Organ failure was frequent in our cohort of patients. Consistent with a recent series of patients with sepsis from several MICUs in the Netherlands,[15] respiratory dysfunction was dominant. The profile of other organ dysfunctions was also similar. MICU stay was 9.3 ± 7.3 days in the present series of patients compared to 13.3 ± 12.7 days in the Netherlands series.

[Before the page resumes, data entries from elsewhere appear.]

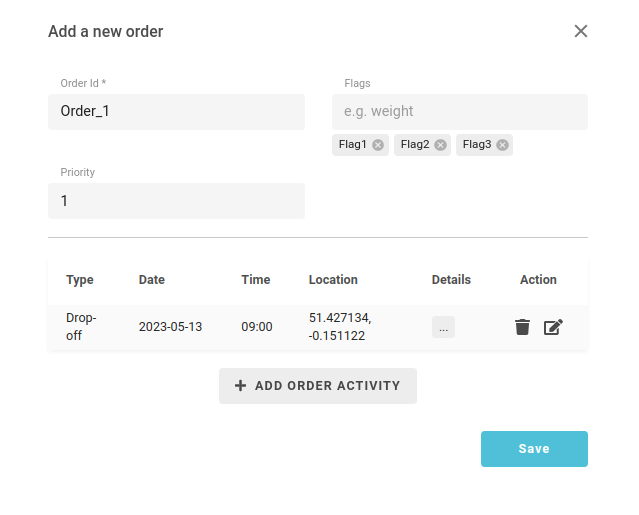Remove the Flag2 chip
The height and width of the screenshot is (515, 639).
pos(440,145)
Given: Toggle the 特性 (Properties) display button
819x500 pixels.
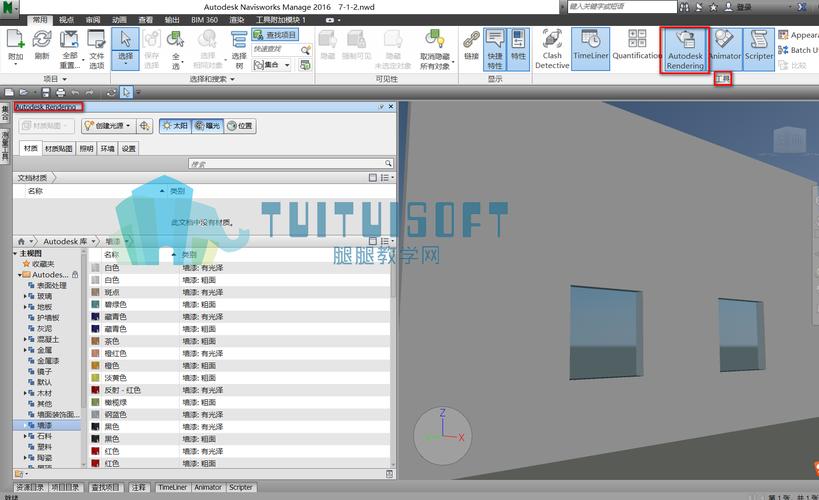Looking at the screenshot, I should [518, 46].
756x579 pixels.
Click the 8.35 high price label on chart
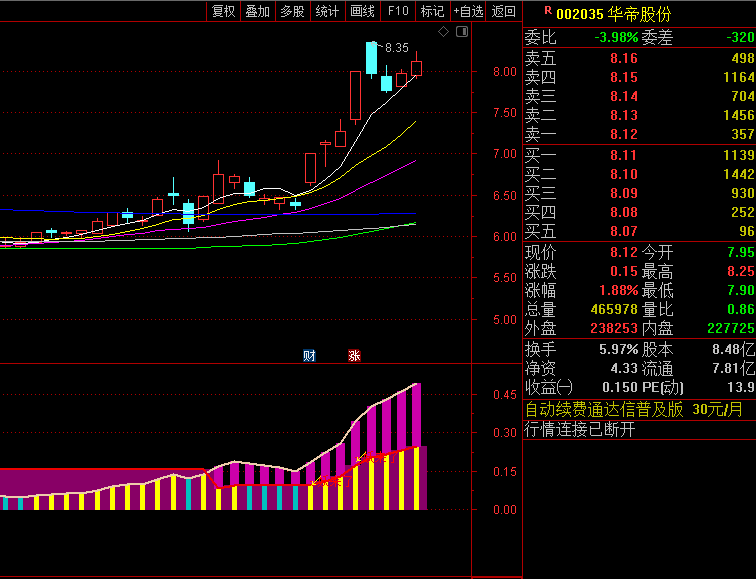tap(397, 47)
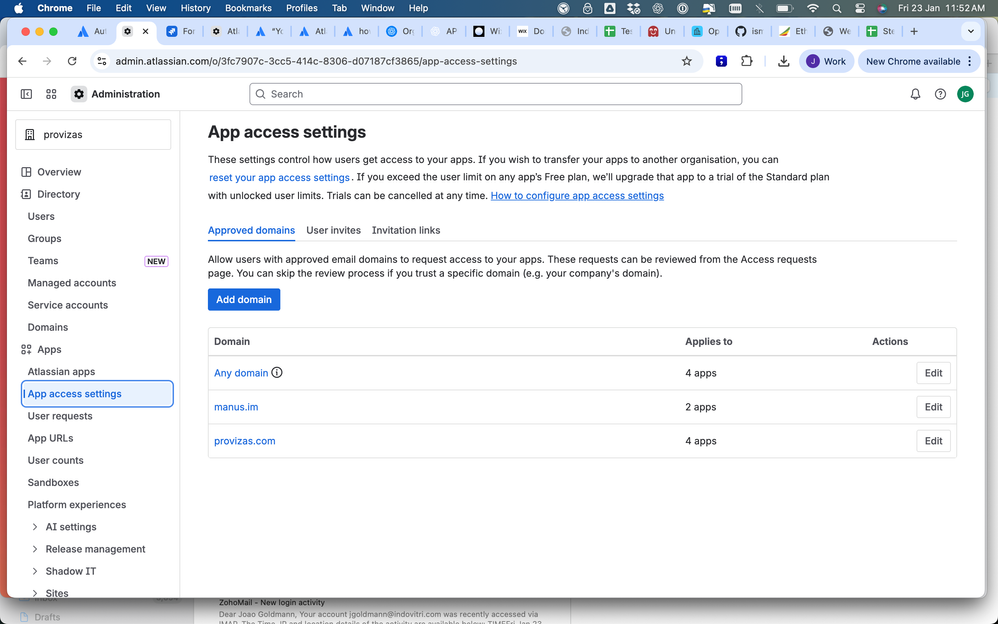Click the JG profile avatar
This screenshot has width=998, height=624.
point(965,93)
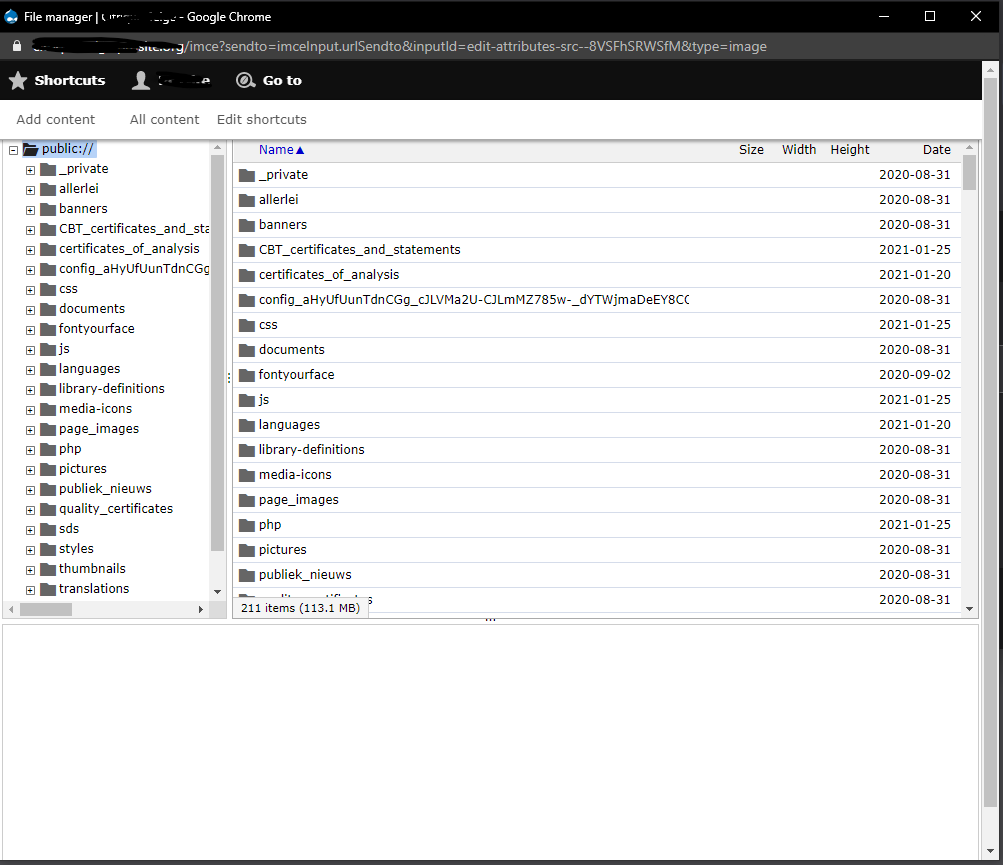Click the open public:// folder icon
1003x865 pixels.
pyautogui.click(x=30, y=149)
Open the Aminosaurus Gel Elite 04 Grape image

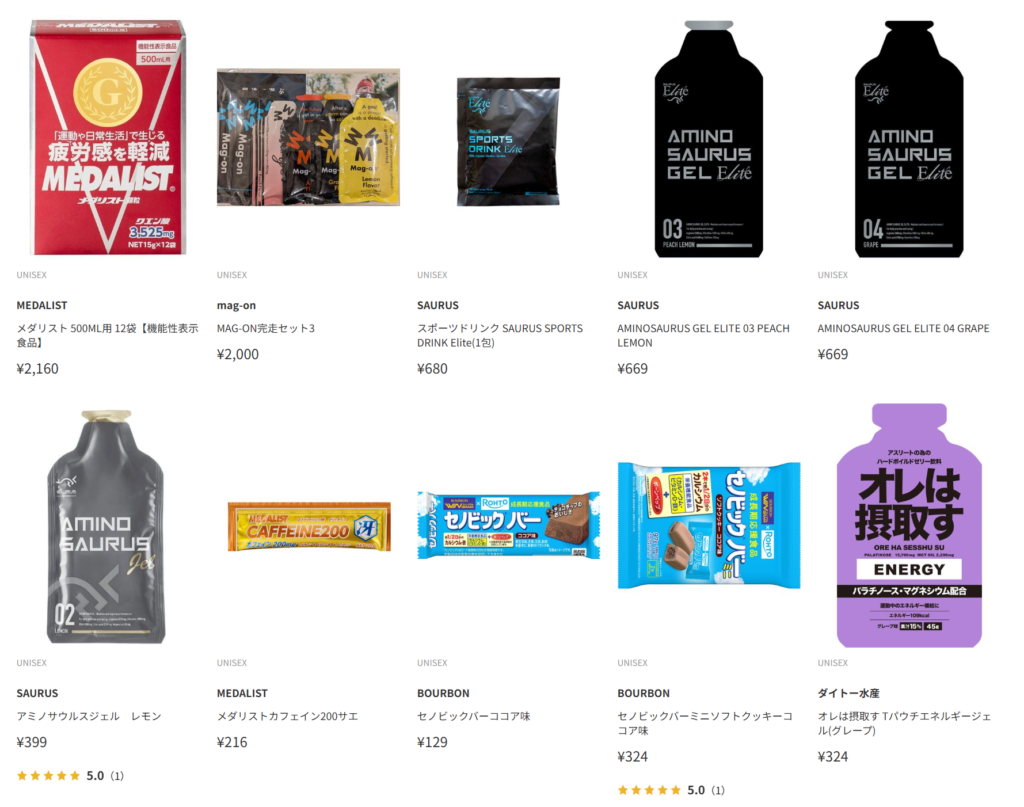[908, 138]
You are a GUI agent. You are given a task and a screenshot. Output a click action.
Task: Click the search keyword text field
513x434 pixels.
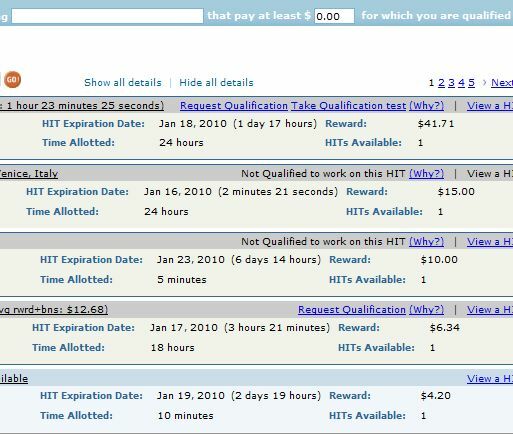tap(107, 16)
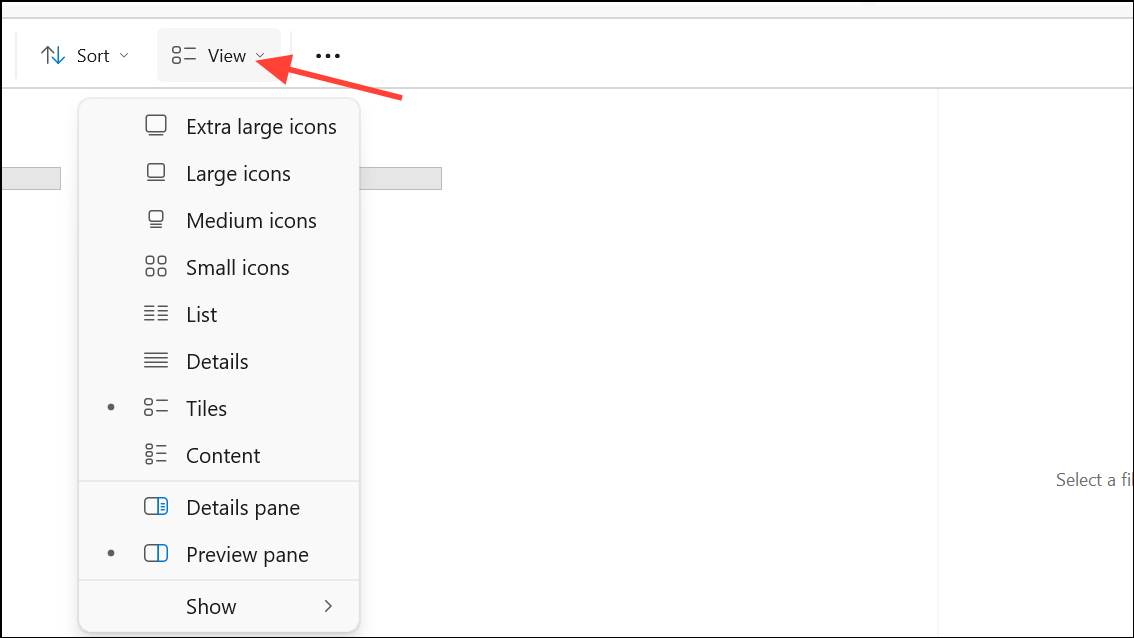This screenshot has width=1134, height=638.
Task: Expand the Show submenu chevron
Action: 328,606
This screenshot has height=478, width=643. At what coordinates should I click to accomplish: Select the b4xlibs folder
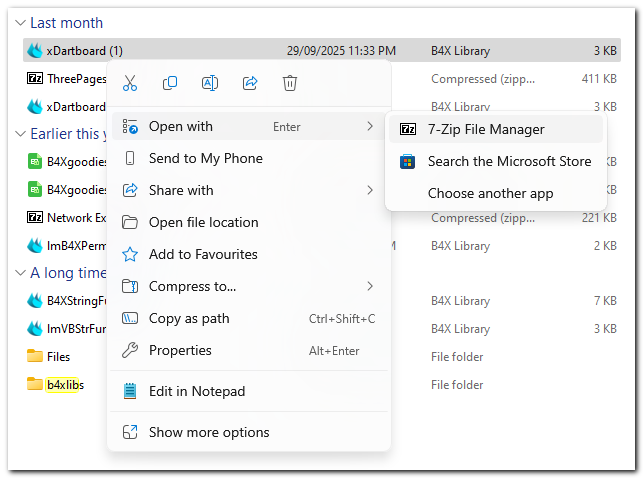point(64,384)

We found that there were several associations that suggest a modifier effect of HSP70 gene polymorphisms on the MICU course of patients with sepsis. The A allelotypes of rs1061581 and rs1008438 were associated with a higher prevalence of hematological dysfunction. These allelotypes were also associated with longer MICU stay in the entire group and this association was more pronounced in H1N1 infection. In H1N1 infection, the C allelotypes of HSPA1L and rs1043618 were associated with liver dysfunction. The C allelotype of rs1043618 was also associated with longer MICU stay in patients with H1N1 infection. The former is similar to the association found in a study on patients with severe trauma where the C allele was found to be a risk factor for a higher incidence of liver failure and higher organ failure score.[9] In another study, the HSPA1B AA (rs1061581) genotype was the strongest predictor of septic shock in patients with community acquired pneumonia.[13] That the study did not examine patients with other causes of sepsis nor did they look at other polymorphisms. Taken in conjunction with their findings, it appears that the A allele is a predictor of more severe illness in patients with sepsis admitted to MICU. The rs1061581 polymorphism has been noted to be in strong linkage disequilibrium with a HSPA1A and HSPA1B promoter region polymorphism that influences HSPA1A and HSPA1B protein production.[14] This, as well as the known association of these SNPs with increased levels of IL-6 and TNF-α, suggests that there could be multiple mechanisms to explain an effect of these polymorphisms on sepsis outcomes.[12] IL-6 expression, in our study, was associated with CNS dysfunction in patients with sepsis. Elevated IL-6 at discharge has been shown to predict all-cause mortality in patients with sepsis.[20] While we did not find an association with mortality, this study was not powered to detect such an association. The heterogeneity of the cohort was a limitation of the study, although we were looking for much broader responses which were not specific to particular infectious agents.

Conclusion

SNPs of the HSP70 gene were frequently found among patients with sepsis. Within this cohort of patients, the presence of these polymorphisms was associated with hematological dysfunction as well as longer MICU stay particularly in patients with H1N1 infection. Replication of these findings in other populations and settings may allow management strategies to be tailored based on detection of these polymorphisms.